Dobson and Grave Myers,
both writers with individual publishing credits, have combined to
write an exciting, intriguing story that twists around New
York streets and avenues. Maybe the authors know who wrote what,
but I didn’t; their joint venture has been seamlessly constructed
with nostalgic descriptive passages and dialogue that seems (here’s
that word again) so right for the period.
What’s it all about? Masako Fumi, the Japanese born wife of Professor Robert Oakley, holds an exhibition of her avant-garde paintings in the Sherman Gallery in New York. Hugely talented, Masako looks set for a sellout until the attack on Pearl Harbour and anti-Japanese sentiment cause her show to be cancelled. Professor Oakley, ill with pneumonia, can do nothing to stop the FBI’s internment of Masako on Ellis Island – her crime; Japanese citizenship and a father who is a prominent member of Tojo’s cabinet.
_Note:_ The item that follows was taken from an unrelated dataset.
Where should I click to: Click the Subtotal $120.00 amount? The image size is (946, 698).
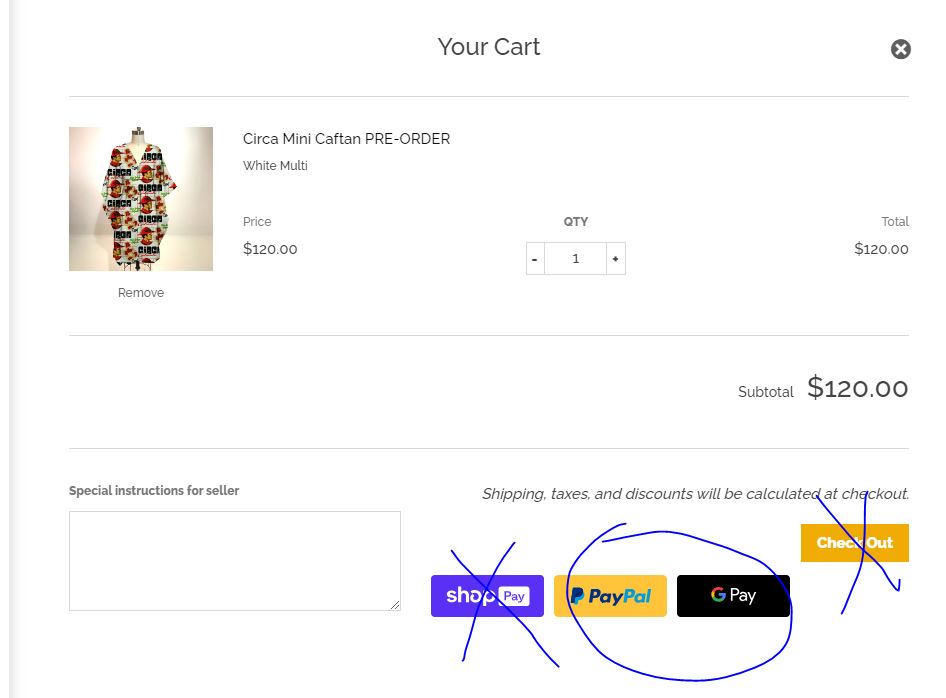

Masako isn’t a lonely only; all prominent New York Japanese (Italians and Germans also) residents have been literally ripped from their homes and locked up in Ellis Island dormitories with little or no recourse to legal representation.
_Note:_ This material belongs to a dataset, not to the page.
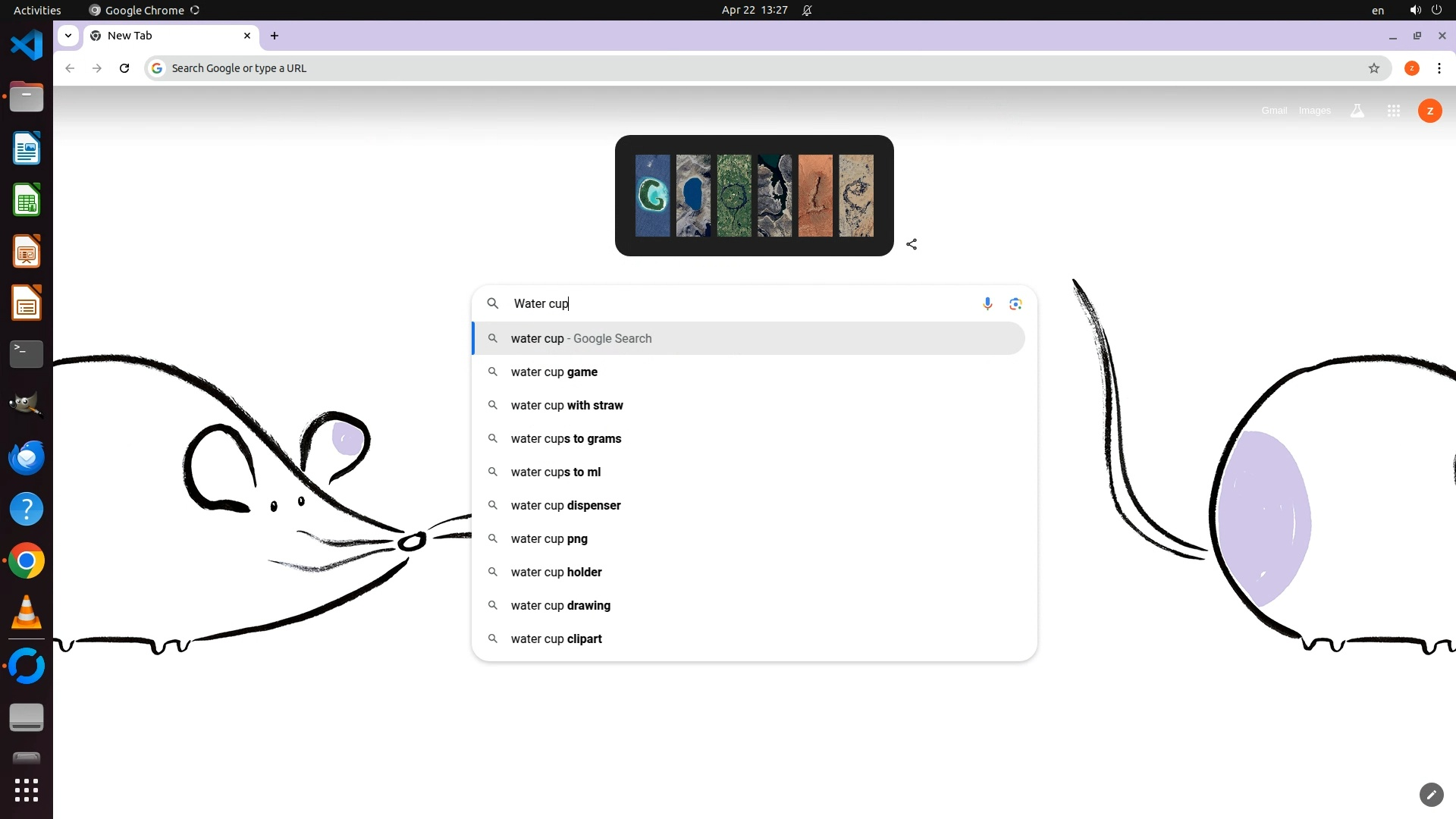Image resolution: width=1456 pixels, height=819 pixels.
Task: Click the Google Doodle thumbnail
Action: [x=754, y=196]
Louise Hunter, Professor Oakley’s nurse, outraged by Masako’s arrest decides to do whatever it takes to set her free. Louise lives with other young women in a boardinghouse run by Helda, a German expat. The portraits of Louise and her housemates have been written with humour and understanding of the problems faced by young women in the nineteen forties; dead-end, lowly paid jobs and all pervasive male harassment if they try to step outside accepted female roles; shop assistant, nurse, wife, mother etc .
Masako’s art dealer is
murdered and things look grim – the FBI are determined to pin the
murder on Masako. Louise, sure Masako is innocent, hires Abe, a gutsy
lawyer experienced in fighting human rights violations, and with the
help of her room-mate, a reporter with her toe in the door of The New
York Times office, the investigation to find the real murderer starts
percolating. Homicide Lieutenant Michael Mc Kenna, initially
reluctant to help, joins the team. Convinced the FBI have made
a scapegoat of Masako and against the orders of his boss, he takes up
the case and despite some cleverly plotted red herrings by the
authors, Louise and Mc Kenna save the day and Masako. And, oh yeah,
forgot to say: there’s a nicely handled dash of romance between
Louise and Abe (cute guy).
Mentally smiling all the while I was reading Face Of The Enemy, I loved the time-frame, characters and story - really sorry to part from Louise and Mc Kenna when the end credits rolled. Hope the writers have another New York In Wartime Mystery in the pipeline.